The case revives painful parallels to Tuskegee and Henrietta Lacks as lawyers allege federal researchers exploited Black families in the race for an RSV vaccine.

New Lawsuit Says Black Babies Were Subjected to Experimental RSV Vaccine Without Consent
Credit: Buntiam/Getty Images

A newly filed lawsuit against the U.S. government alleges that two Black infants were unknowingly enrolled in an experimental RSV vaccine trial in Washington, D.C., during the 1960s and later died after contracting the respiratory illness. The families of Ross Otto Hambrick and Victor Marcellus King say they only recently learned of the children's involvement in the research and are now seeking accountability for what they describe as a lack of informed consent and wrongful death.

According to the complaint, which was obtained by The New York Times, the infants received doses of an experimental respiratory syncytial virus (RSV) vaccine between 1965 and 1966 as part of a federal research effort to combat a virus that remains a leading cause of serious respiratory illness in young children. The lawsuit claims neither family was informed that the babies were participating in a vaccine study. Both children later developed severe respiratory complications associated with RSV and bacterial pneumonia. Victor died on Jan. 1, 1967, at 16 months old, while Ross died a day later at 14 months old.

The legal action follows a 2023 investigation by Undark Magazine that reportedly uncovered government records linking the infants to the trial. The report identified the boys in laboratory notebooks connected to researchers working on an early RSV vaccine. Family members say they were unaware of the connection until journalists contacted them decades later.

Civil rights attorney Ben Crump, who represents the families, accused researchers of prioritizing vaccine development over patient welfare.

“It was never about the health and safety of these babies,” Crump said during a recent news conference. “It was all about the ruthless pursuit of getting the vaccine to get to market, to turn it into profit.”

The lawsuit also alleges that tissue samples taken during the boys’ autopsies contributed to research that eventually helped pave the way for modern RSV vaccines.

RSV remains a major public health concern today. The virus is highly contagious and typically causes cold-like symptoms, but it can lead to pneumonia, bronchiolitis, and hospitalization in infants, older adults, and people with underlying health conditions.

In 2023, federal regulators approved the first RSV vaccines for adults, marking a significant milestone after decades of research. Infants whose mothers did not receive an RSV vaccine during pregnancy may also receive protective antibody treatments shortly after birth.

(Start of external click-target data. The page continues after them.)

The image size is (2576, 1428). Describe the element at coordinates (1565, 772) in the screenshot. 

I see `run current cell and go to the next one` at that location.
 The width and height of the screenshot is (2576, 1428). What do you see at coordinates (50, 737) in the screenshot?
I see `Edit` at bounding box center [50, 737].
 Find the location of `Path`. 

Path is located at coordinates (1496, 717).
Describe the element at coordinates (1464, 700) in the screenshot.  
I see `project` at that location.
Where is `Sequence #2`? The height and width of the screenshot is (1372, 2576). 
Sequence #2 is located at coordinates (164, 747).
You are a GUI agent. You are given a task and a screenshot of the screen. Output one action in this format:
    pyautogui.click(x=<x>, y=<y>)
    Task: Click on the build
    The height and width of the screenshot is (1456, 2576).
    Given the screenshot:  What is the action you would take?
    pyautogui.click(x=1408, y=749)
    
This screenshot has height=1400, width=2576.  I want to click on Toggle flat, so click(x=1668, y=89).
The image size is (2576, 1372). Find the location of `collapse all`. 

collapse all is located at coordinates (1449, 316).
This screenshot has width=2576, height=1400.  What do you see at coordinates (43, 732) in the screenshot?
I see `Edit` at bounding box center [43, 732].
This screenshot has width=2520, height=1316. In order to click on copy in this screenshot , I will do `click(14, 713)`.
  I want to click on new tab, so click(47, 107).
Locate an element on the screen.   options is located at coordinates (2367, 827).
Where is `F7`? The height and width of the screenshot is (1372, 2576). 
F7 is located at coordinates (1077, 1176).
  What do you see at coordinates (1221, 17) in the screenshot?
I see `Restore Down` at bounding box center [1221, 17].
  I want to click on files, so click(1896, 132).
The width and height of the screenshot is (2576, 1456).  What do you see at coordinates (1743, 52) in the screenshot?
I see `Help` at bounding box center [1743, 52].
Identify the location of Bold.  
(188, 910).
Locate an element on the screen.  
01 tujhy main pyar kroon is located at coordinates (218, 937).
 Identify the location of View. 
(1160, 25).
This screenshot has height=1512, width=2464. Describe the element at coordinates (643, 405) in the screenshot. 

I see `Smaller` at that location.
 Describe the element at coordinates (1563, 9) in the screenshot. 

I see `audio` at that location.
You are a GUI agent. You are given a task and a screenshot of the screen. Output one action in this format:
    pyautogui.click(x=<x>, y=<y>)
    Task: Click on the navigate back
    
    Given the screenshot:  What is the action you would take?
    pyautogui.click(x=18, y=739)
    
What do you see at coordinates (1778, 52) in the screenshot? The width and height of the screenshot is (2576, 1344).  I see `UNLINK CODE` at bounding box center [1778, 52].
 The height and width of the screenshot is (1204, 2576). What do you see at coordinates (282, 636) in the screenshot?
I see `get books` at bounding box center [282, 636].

Bioethicist Harriet Washington told The New York Times that while modern research regulations were less developed in the 1960s, ethical standards requiring informed consent already existed. She argued that those protections were often applied unevenly, particularly to marginalized communities.

The case arrives amid renewed scrutiny of historic medical experiments involving Black Americans, including the treatment of Henrietta Lacks' cells without consent and the decades-long Tuskegee Syphilis Study.